Date published: October 16 2008

Anti-Springbok crusader Butana Komphela is at it again, saying that he too feels like vomiting on the Springbok rugby jersey.

Anti-Springbok crusader Butana Komphela is at it again, saying that he too feels like vomiting on the Springbok rugby jersey.

The National Assembly's controversial Sports Committee chair is typically unapologetic about his views over the future of the Springbok as the symbol of South Africa rugby.

Komphela was reacting to a video clip which shows apartheid-era rugby boss, Danie Craven, questioned about whether a multi-racial side would also be called the Springboks.

“We, as the Springbok team, would not like to lose our identity, because the Springboks have always been associated with whites, the leopard, again, has been associated with the blacks. No one wants to lose his identity,” Craven replied.

Komphela said this was why he believed that the Springbok was a symbol of “white supremacy” and should be done away with – for good.

He added that Craven's infamous comment, and some of the messages posted on websites in favour of the retention of the Springbok emblem, were enough to make him want to back controversial flanker Luke Watson's strong feelings of disgust.

“I also feel like I want to vomit on the Springbok jersey,” Komphela told the Cape Times.

Komphela said he was prepared to wear a Springbok jersey at last year's World Cup, where he addressed the South African squad, because “as a leader of the country you can't demoralise and rubbish [a South African team abroad]”.

He however maintained that the Springbok remained a legacy of apartheid, calling it a divisive symbol that needed to be replaced by the Protea.

Komphela is conveniently overlooking the fact that the Protea itself was used a symbol of division in sport during the apartheid era.

Under apartheid the Protea was the badge of a national rugby team that was reserved exclusively for people categorised as “coloureds”. They were not representative of the coloured people per se but of an organisation called the SA Rugby Federation. This in turn was affiliated to the SA Rugby Board whose national team was called the Springboks that was reserved for whites.

Also affiliated to the Board was the SA Rugby Association. Its team was called the Leopards and was reserved for “blacks”, or indigenous Africans.

In the realm of “non-racial rugby” embraced by the then SA Rugby Union, both the coloured SA Rugby Federation and the black SA Rugby Association were “sellouts” because they were prepared to associate with the white SA Rugby Board and thus entrench the racial divisions of apartheid South Africa.
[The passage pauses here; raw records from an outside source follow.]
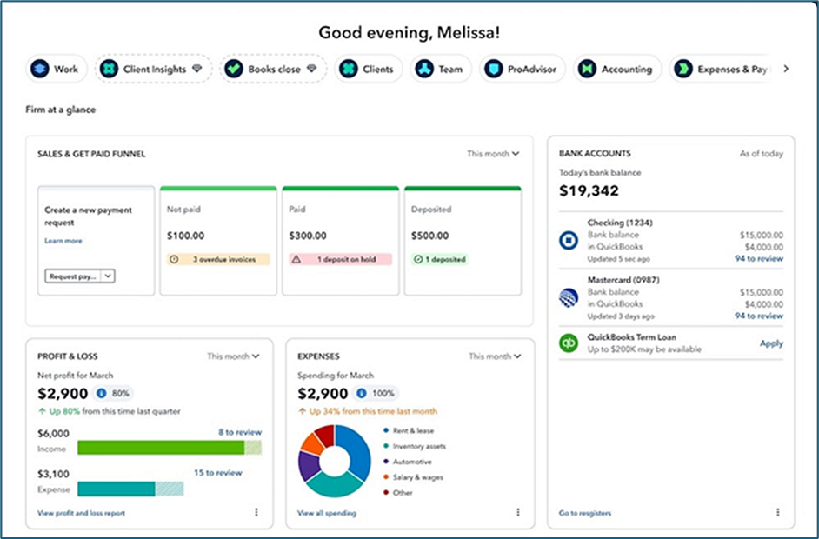This screenshot has width=819, height=539.
Task: Click the green Income bar
Action: coord(159,447)
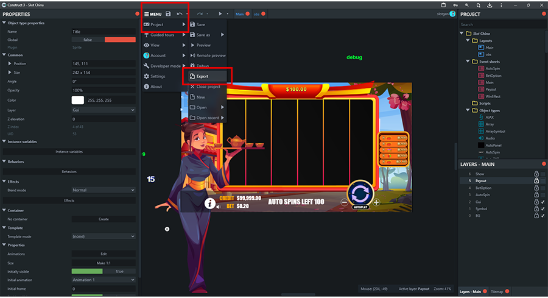
Task: Toggle visibility checkmark of Gui layer
Action: tap(543, 202)
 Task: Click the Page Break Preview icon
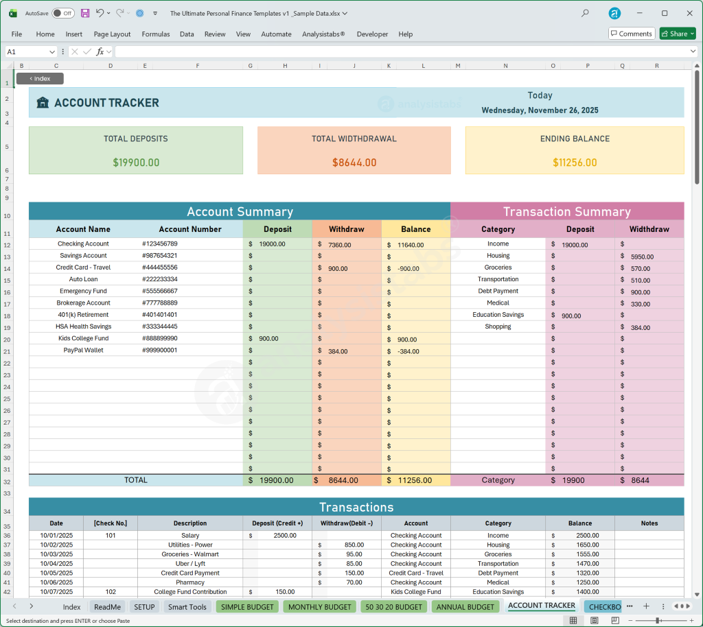point(615,620)
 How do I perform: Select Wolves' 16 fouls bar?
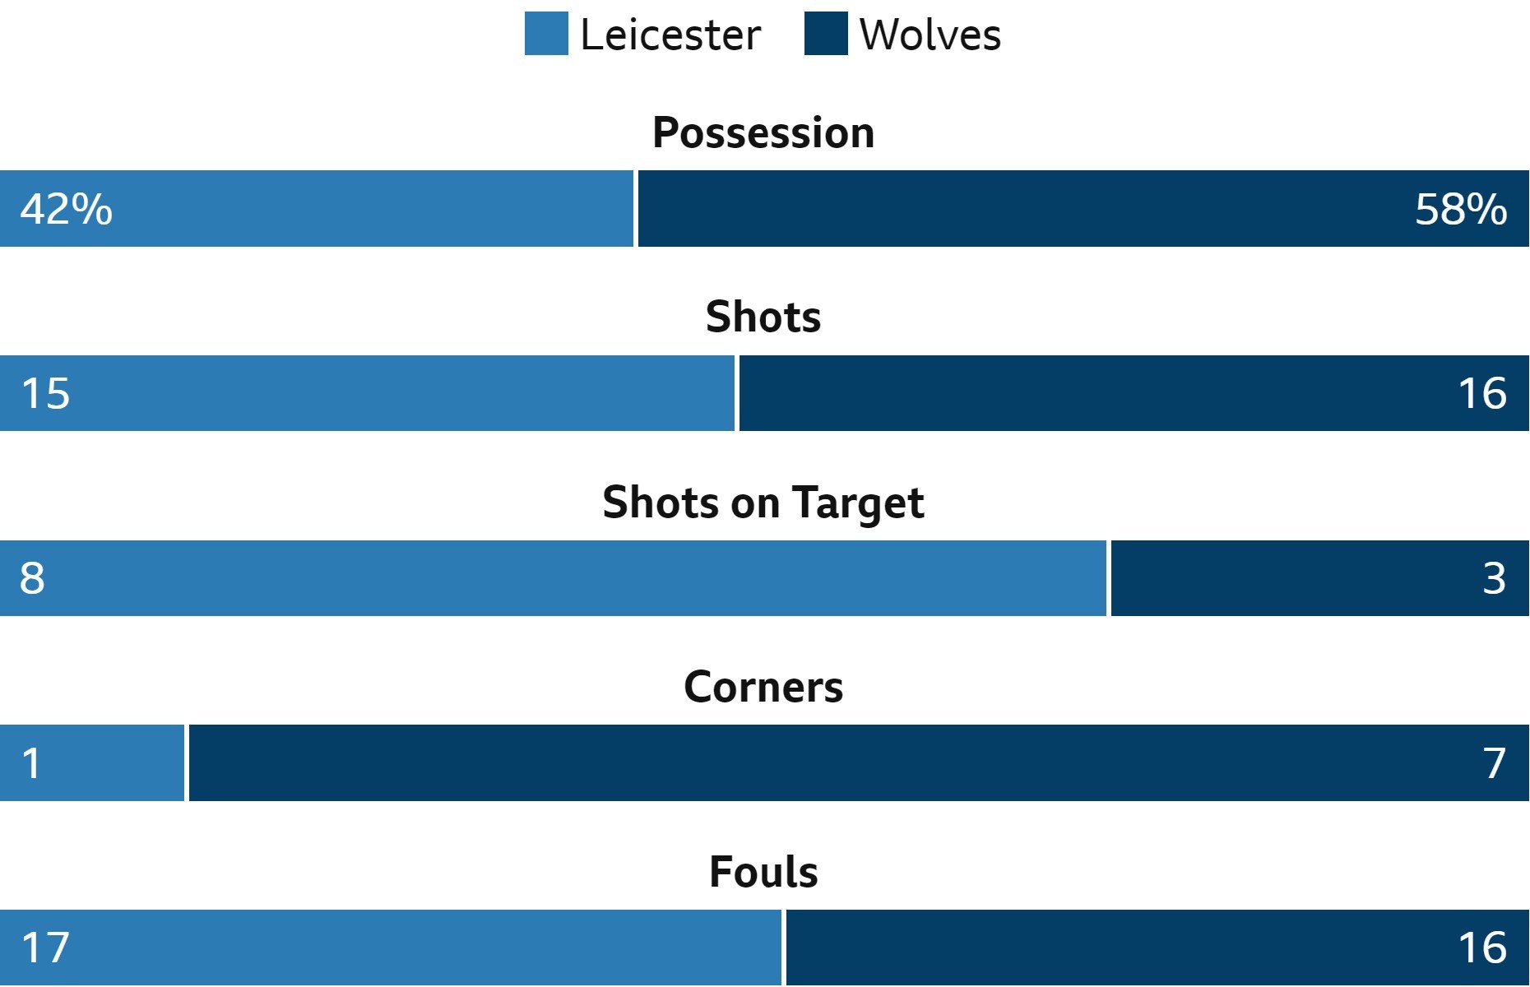coord(1157,948)
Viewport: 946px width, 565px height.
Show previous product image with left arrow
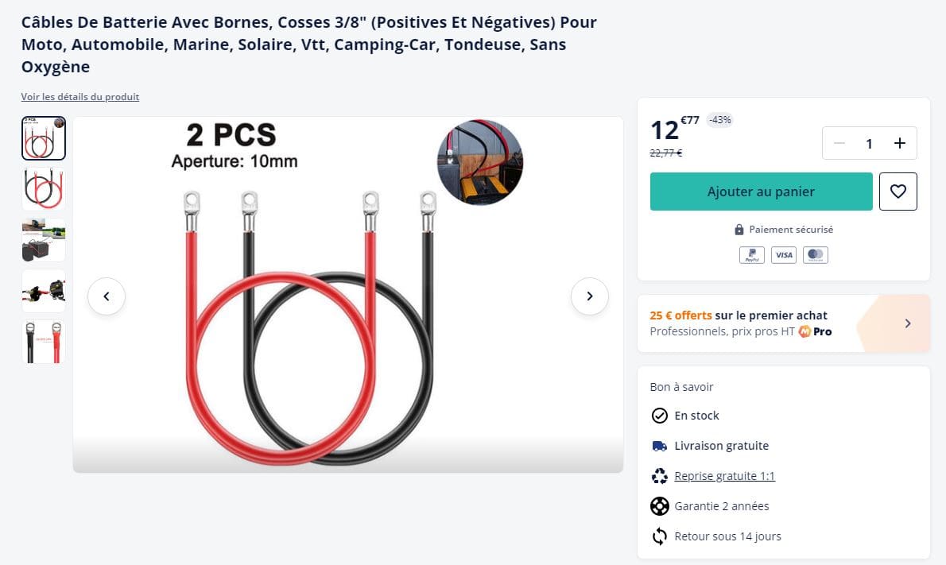[x=107, y=296]
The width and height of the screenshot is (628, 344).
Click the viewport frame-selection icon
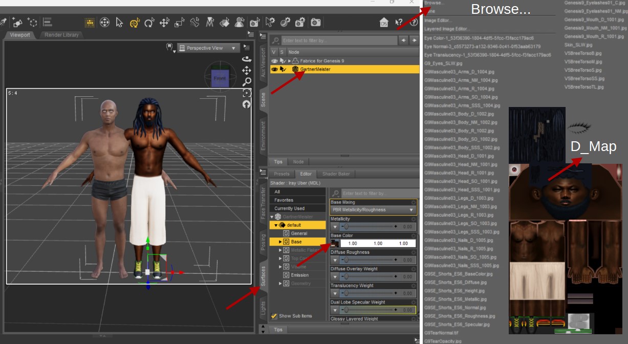coord(247,93)
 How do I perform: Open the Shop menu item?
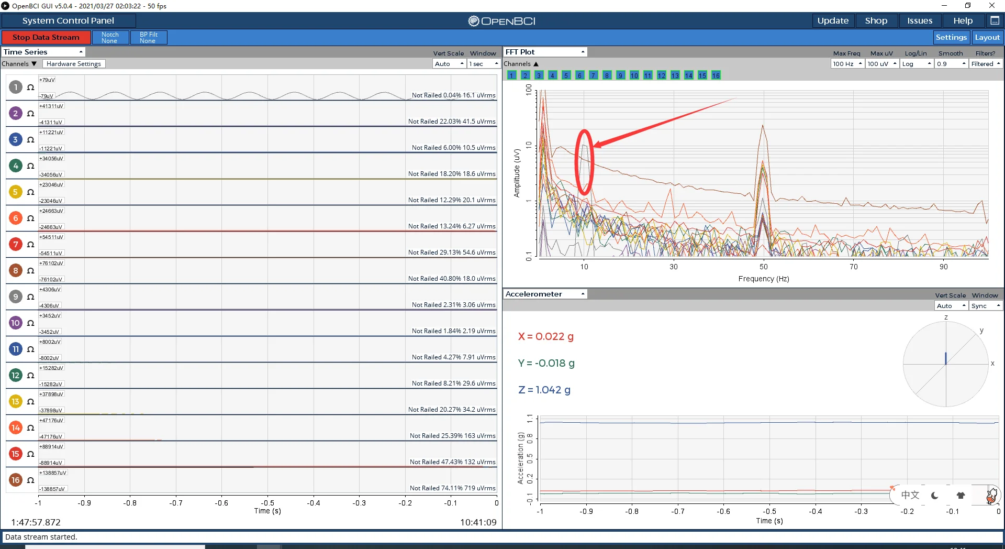[x=876, y=20]
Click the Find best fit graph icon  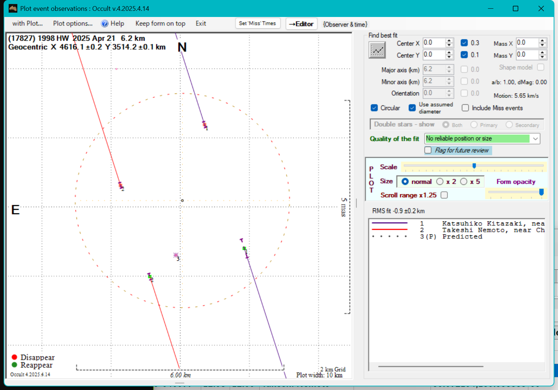tap(377, 50)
Moss Mashishi, the head of the South African Sports Confederation and Olympic Committee (SASCOC), wrote to Sports Minister Makhenkesi Stofile this week requesting a copy of the resolution passed a recent sports indaba that the Springbok should go by the year-end rugby tour and asked for direction on how to handle the issue.
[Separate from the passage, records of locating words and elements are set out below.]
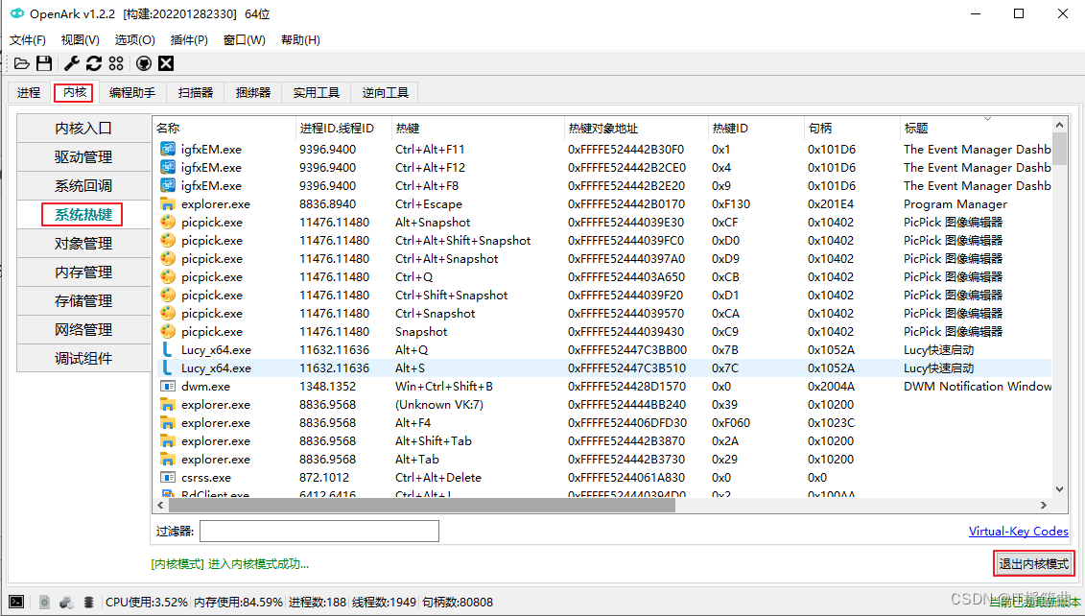Open a file using the folder toolbar icon
Image resolution: width=1085 pixels, height=616 pixels.
pyautogui.click(x=21, y=63)
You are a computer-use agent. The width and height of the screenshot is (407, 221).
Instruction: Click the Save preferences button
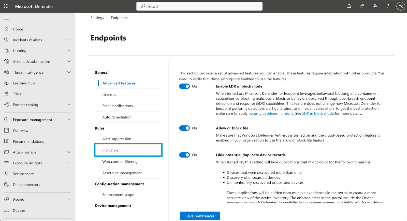click(x=200, y=216)
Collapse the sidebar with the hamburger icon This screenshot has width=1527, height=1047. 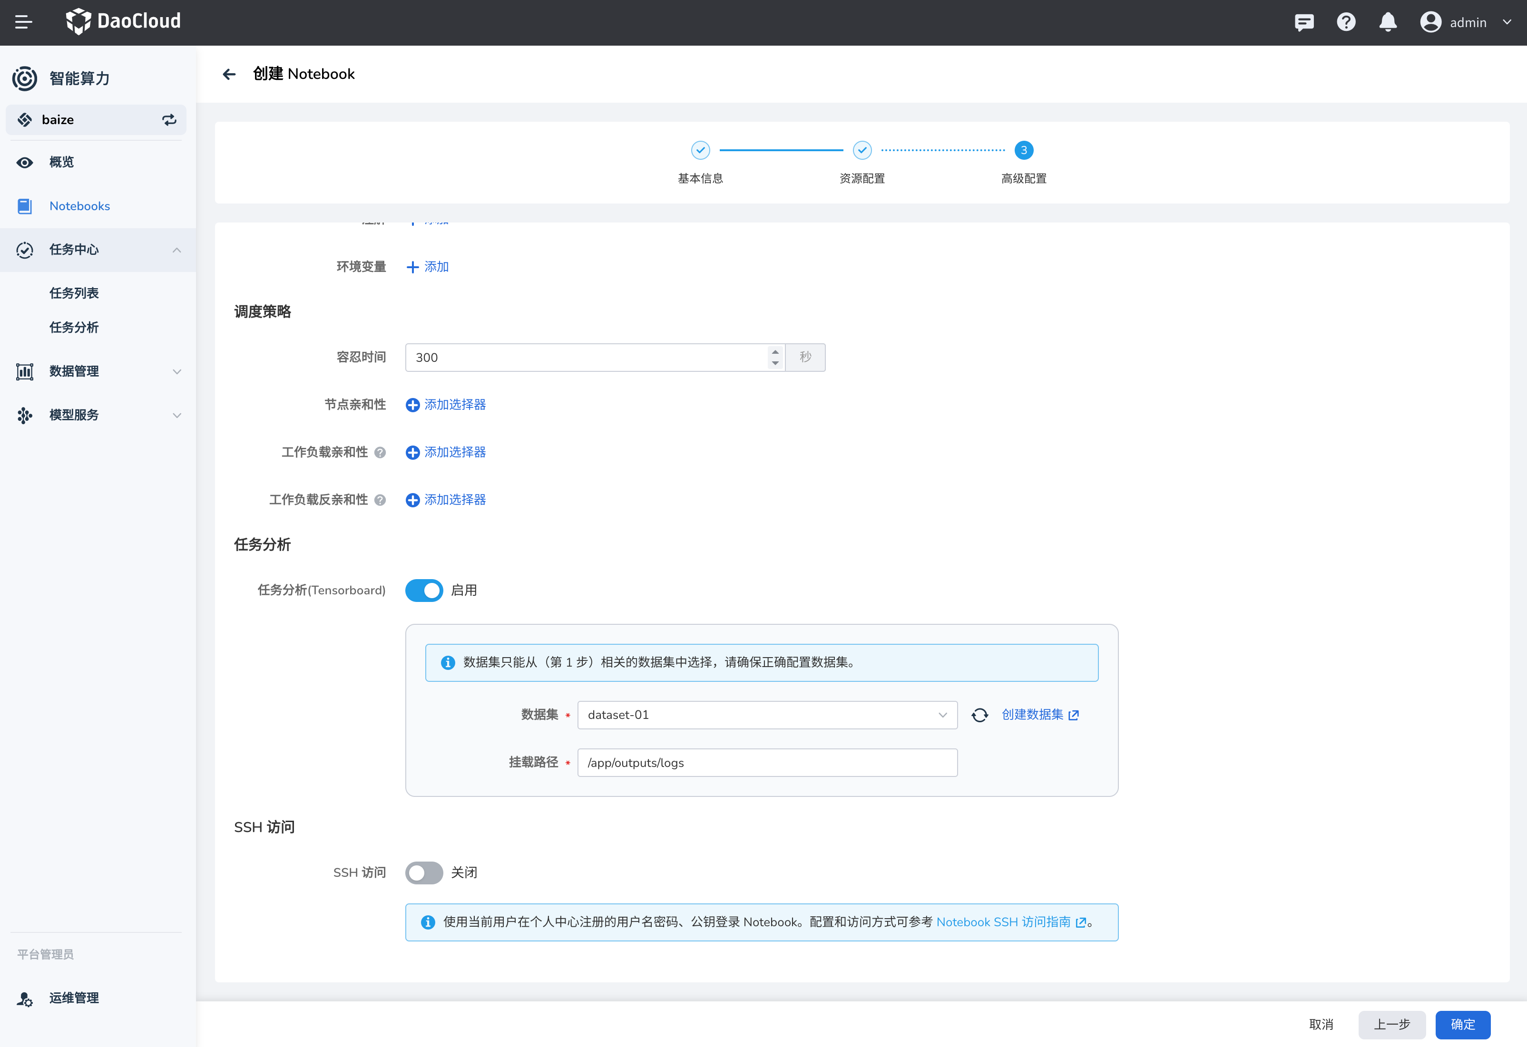coord(24,22)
Komphela added that he believed Watson was the victim of a witch-hunt and had already been tried and judged in the media.
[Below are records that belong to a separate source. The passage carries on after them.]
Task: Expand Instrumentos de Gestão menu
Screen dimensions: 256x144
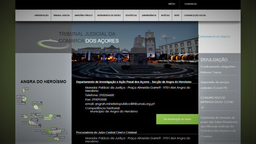Action: tap(109, 15)
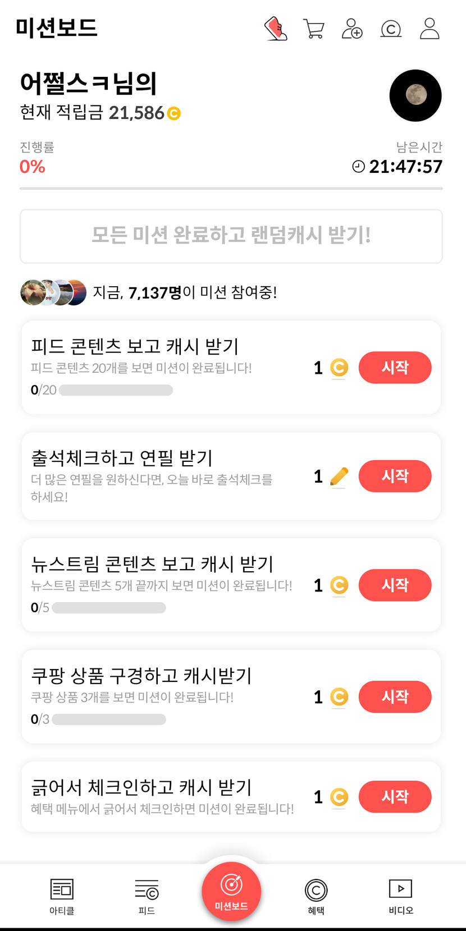Tap the red sneaker icon in header
Image resolution: width=466 pixels, height=931 pixels.
pyautogui.click(x=276, y=29)
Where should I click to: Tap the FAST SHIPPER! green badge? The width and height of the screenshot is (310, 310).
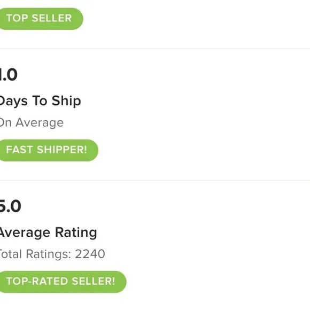click(x=48, y=150)
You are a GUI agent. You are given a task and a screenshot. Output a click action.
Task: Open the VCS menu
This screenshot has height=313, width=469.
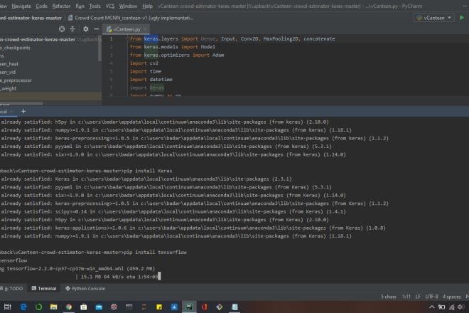pyautogui.click(x=110, y=6)
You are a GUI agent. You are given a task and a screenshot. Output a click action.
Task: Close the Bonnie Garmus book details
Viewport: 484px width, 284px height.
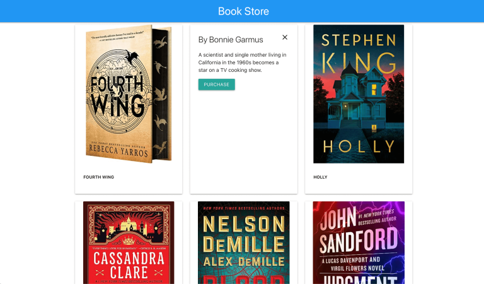[x=285, y=38]
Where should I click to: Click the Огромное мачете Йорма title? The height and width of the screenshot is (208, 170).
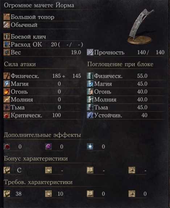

SA Rugby's head of legal affairs Christo Ferreira has told television and radio reporters that, if found guilty of breaching SA Rugby Union's code of conduct, Watson he could face a wide range of sanctions ranging from a reprimand to a fine of ZAR100,000 (approx US$ 12,500).

Komphela said such comments were an example of how Watson's case could not receive a fair hearing, given that he is yet to be charged and that he had complained to Ferreira, SA Rugby CEO Johan Prinsloo, rugby boss Oregan Hoskins and Judge Lex Mpati, who chairs the union's National Judicial Committee.